November 2015 archive

Parsing XML and HTML using xpath and lxml in Python

For the last few years my life has been full of the processing of HTML and XML using the lxml library for Python and the xpath query language. xpath is a query language designed specifically to search XML, unlike regular expressions which should definitely not be used to process XML related languages. Typically this has involved a lot of searching my own code to remind me how to do stuff. This blog post captures some handy snippets to avoid the inevitable Googling, and solidify for me exactly what I’ve been doing for the last few years!

But what does it {xml, html} look like?

xml and html are made up of “elements”, delimited by pointy brackets and attributes which are equal to things:

<element1 attribute1=”thing”>content</element1>

Elements can be nested inside other elements to make a tree structure. A wrinkle to be aware of is the so-called “tail” of an element. This is most often seen with <br/> tags (I think it is general):

<element1 attribute1=”thing”>content</br>tail</element1>

The “content” is accessed using text(), whilst the tail is accessed using .tail.

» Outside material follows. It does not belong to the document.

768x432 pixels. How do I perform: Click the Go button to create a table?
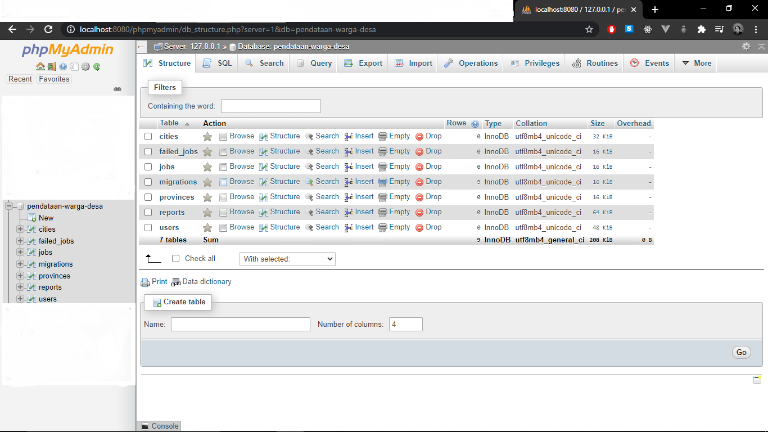click(741, 352)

Web pages are made from HTML which is a “relaxed” XML format. XML is the basis of many other file formats found in the wild (such as GPX and GML). Dealing with XML is very similar to dealing with HTML except for namespaces, which I discuss in more detail at the end of this post.

XPath Helper

Before I get onto xpath I should introduce xpath helper – which is a plugin for Google Chrome which helps you develop xpath queries.

You can find XPath Helper in the Chrome Store, it is free. I use it in combination with the Google Chrome Developer tools, particular the “Inspect Element” functionality. XPath helper allows you to see the results of an xpath query live. You open up the XPath console (Ctrl+shift+x), type in your xpath and you see the results in both in the xpath helper console, and also as highlighting on the page.

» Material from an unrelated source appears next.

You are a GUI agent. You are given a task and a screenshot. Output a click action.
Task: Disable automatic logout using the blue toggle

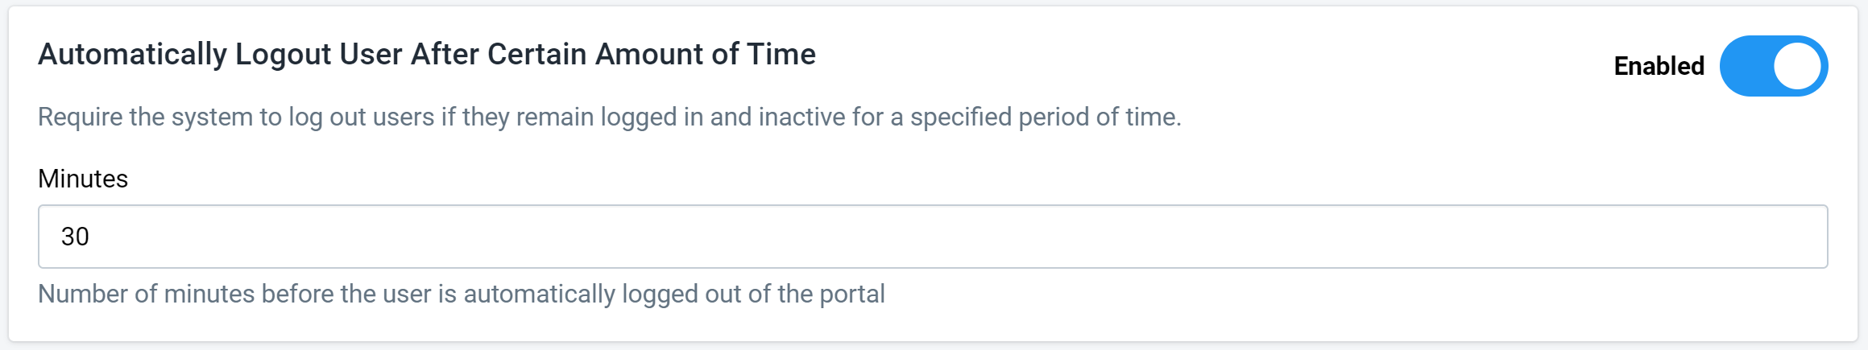1773,66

You can get automatically generated xpath queries, however typically I have used these just as inspiration since they tend to be rather long and “brittle”.

Loading up the data

My Python scripts nearly always start with the following imports:

import lxml.html
import requests
import requests_cache
requests_cache.install_cache('demo_cache')

requests and requests_cache to access data on the web and lxml.html to parse the HTML. Then I can get a webpage using:

r = requests.get(url)
root = lxml.html.fromstring(r.content)

You might want to make any URLs absolute rather than relative:

root.make_links_absolute(base_url)

If I’m dealing with XML rather than HTML then I might do:

from lxml import etree

And then when it came to loading in a local XML file:

with open(input_file, "rb") as f:
	root = etree.XML(f.read())

XPath queries

With your root element in hand you can now get on with querying. Xpath queries are designed to extract a set of elements or attributes from an XML/HTML document by the name of the element, the value of an attribute on an element, by the relationship an element has with another element or by the content of an element.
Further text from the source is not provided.